Greys are a minefield, aren’t they?  My cousin has the most gorgeous silver-grey living room and it was her house I had in mind when I chose grey for the living room here.  Not the wonderfully-named Farrow & Ball Elephant’s Breath, but a Crown colour called Granite Dust, which I was hoping would come out a soft dove grey.

It looked alright in the can, but the more I put on, the more it looked like I’d flayed an elephant and thrown the skin at the wall.  I decided to stop, let it dry and see how it looked in the morning.  Thankfully it lightened, but you can see from this shot of dry on the left and freshly painted on the right why I was a bit concerned!
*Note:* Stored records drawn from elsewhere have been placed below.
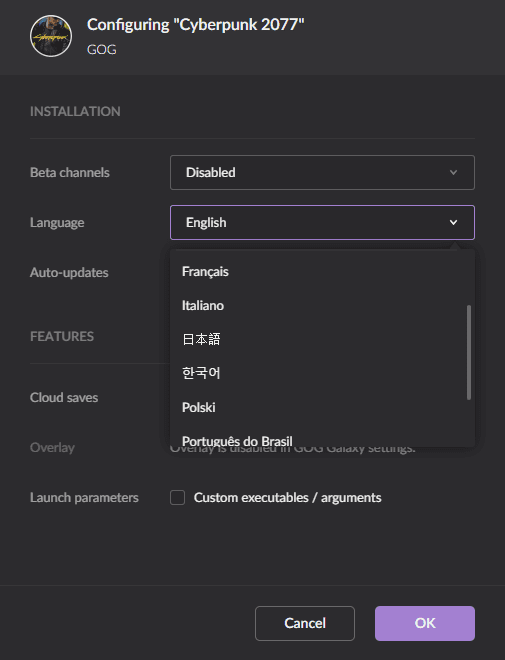Click the Custom executables / arguments label
Viewport: 505px width, 660px height.
coord(287,498)
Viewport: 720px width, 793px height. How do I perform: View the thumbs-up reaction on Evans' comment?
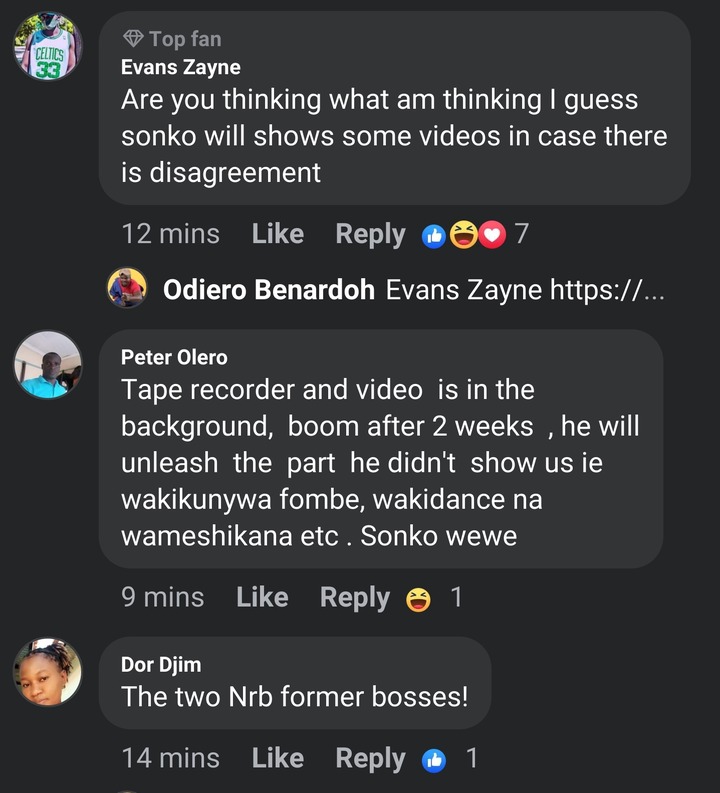pos(435,235)
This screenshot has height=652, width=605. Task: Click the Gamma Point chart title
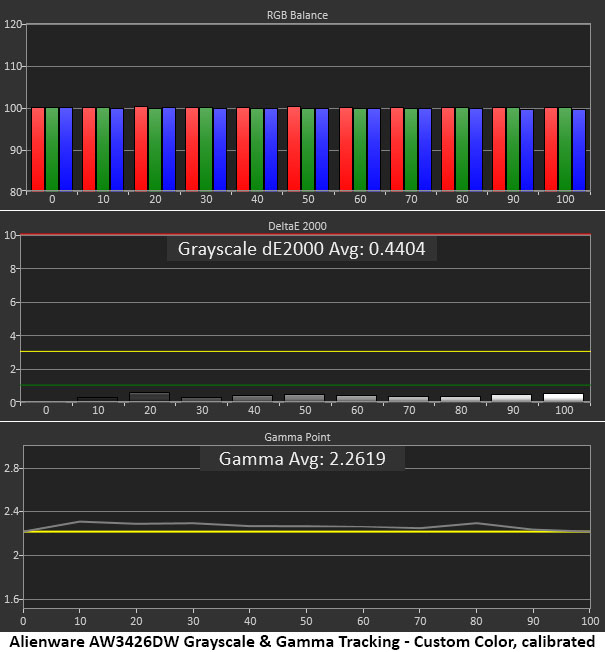click(297, 437)
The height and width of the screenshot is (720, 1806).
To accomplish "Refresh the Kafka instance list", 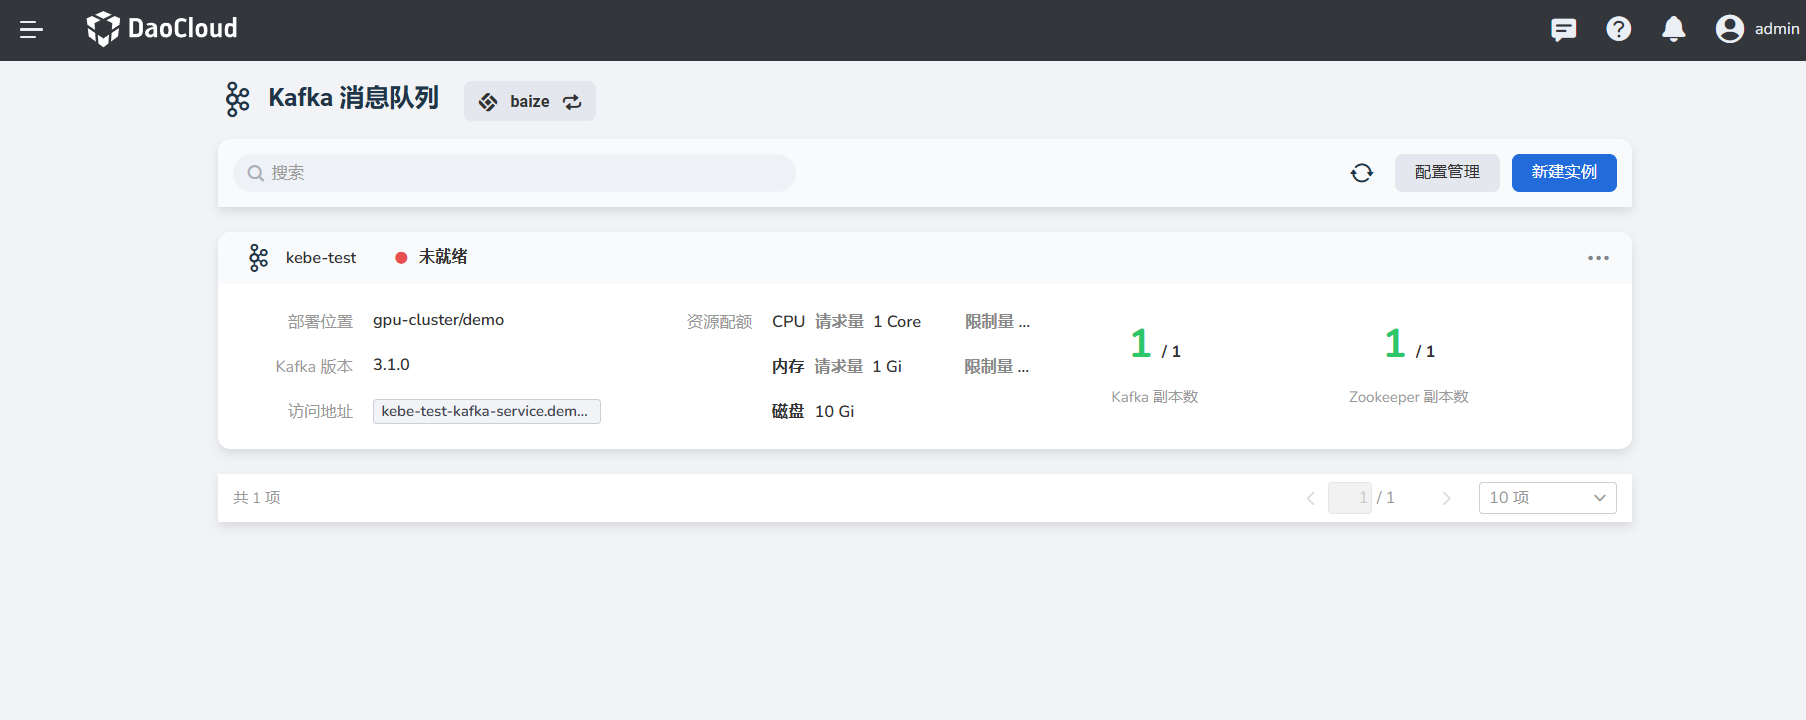I will pyautogui.click(x=1361, y=173).
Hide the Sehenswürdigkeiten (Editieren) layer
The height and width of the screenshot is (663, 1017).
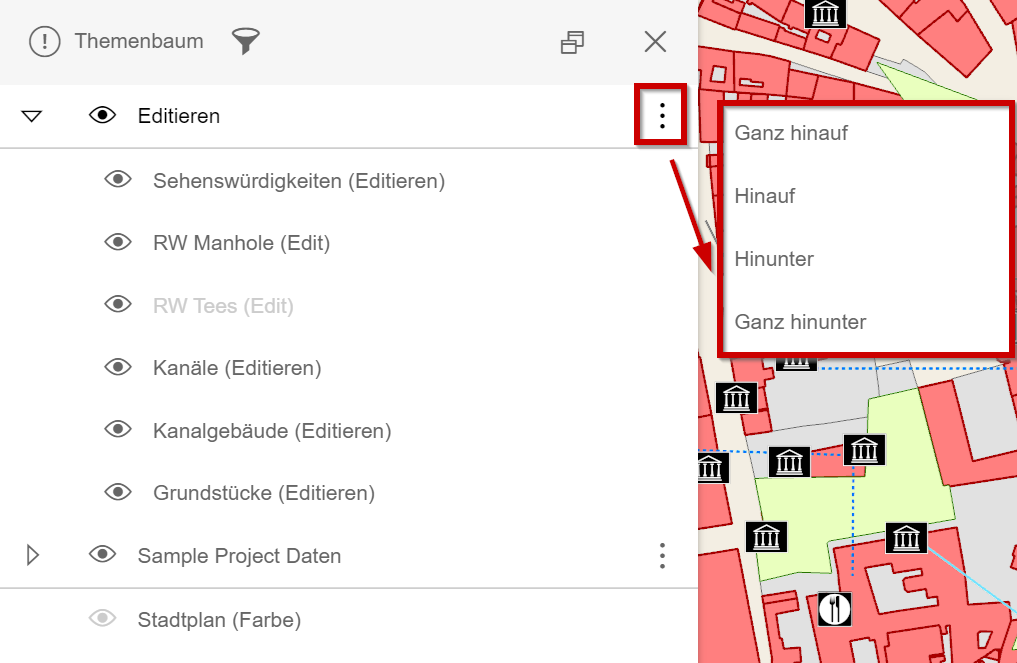(117, 179)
Amazingly it only needed one coat, and even more amazingly I just about managed to do the whole room with one can (though I did end up scraping round the can with the brush to finish under the window seat and then going over it with the roller to give it the same texture!).  MIck’s improvised pasting table in the middle of the room!

There are a lot of cliches in the Highland tourist industry.  One of them is tartan carpets, which is not a route I’m going down, but I couldn’t resist a little bit of Highland kitsch with a few stags and a bit of tartan on my feature wall!  Mick is the wallpapering guru in this household, it’s a skill I have yet to even learn the basis of, let alone master (the one time I tried was a total disaster!).
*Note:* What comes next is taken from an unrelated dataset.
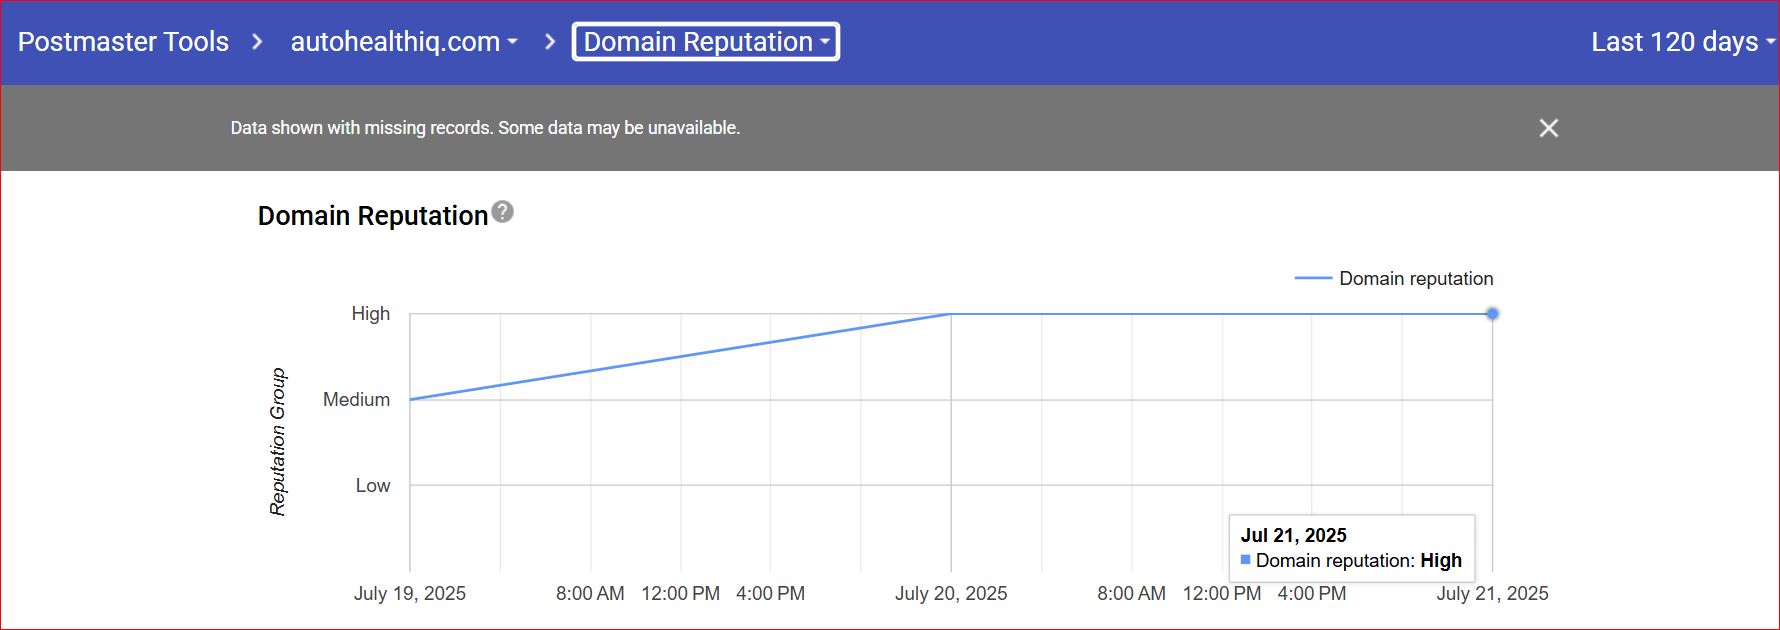
Task: Click the chevron separator after Postmaster Tools
Action: (258, 42)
I also got the double bedroom finished, with the teal paint, and I’m pretty happy with it.  The second photo is probably the more accurate representation of the colour.  I still need to put a top coat of Milk White on the inside of the dormer, but wanted to get cracking with the living room in case David turned up this week (we’ve since had confirmation he’ll definitely be here from Wednesday next week).  As we’re due some days of heavy rain over the next week, Pete is trying to get back to me on one of them to pick and point that fireplace.

So that’s five rooms out of eight painted – just the twin room, hall and landing left to go!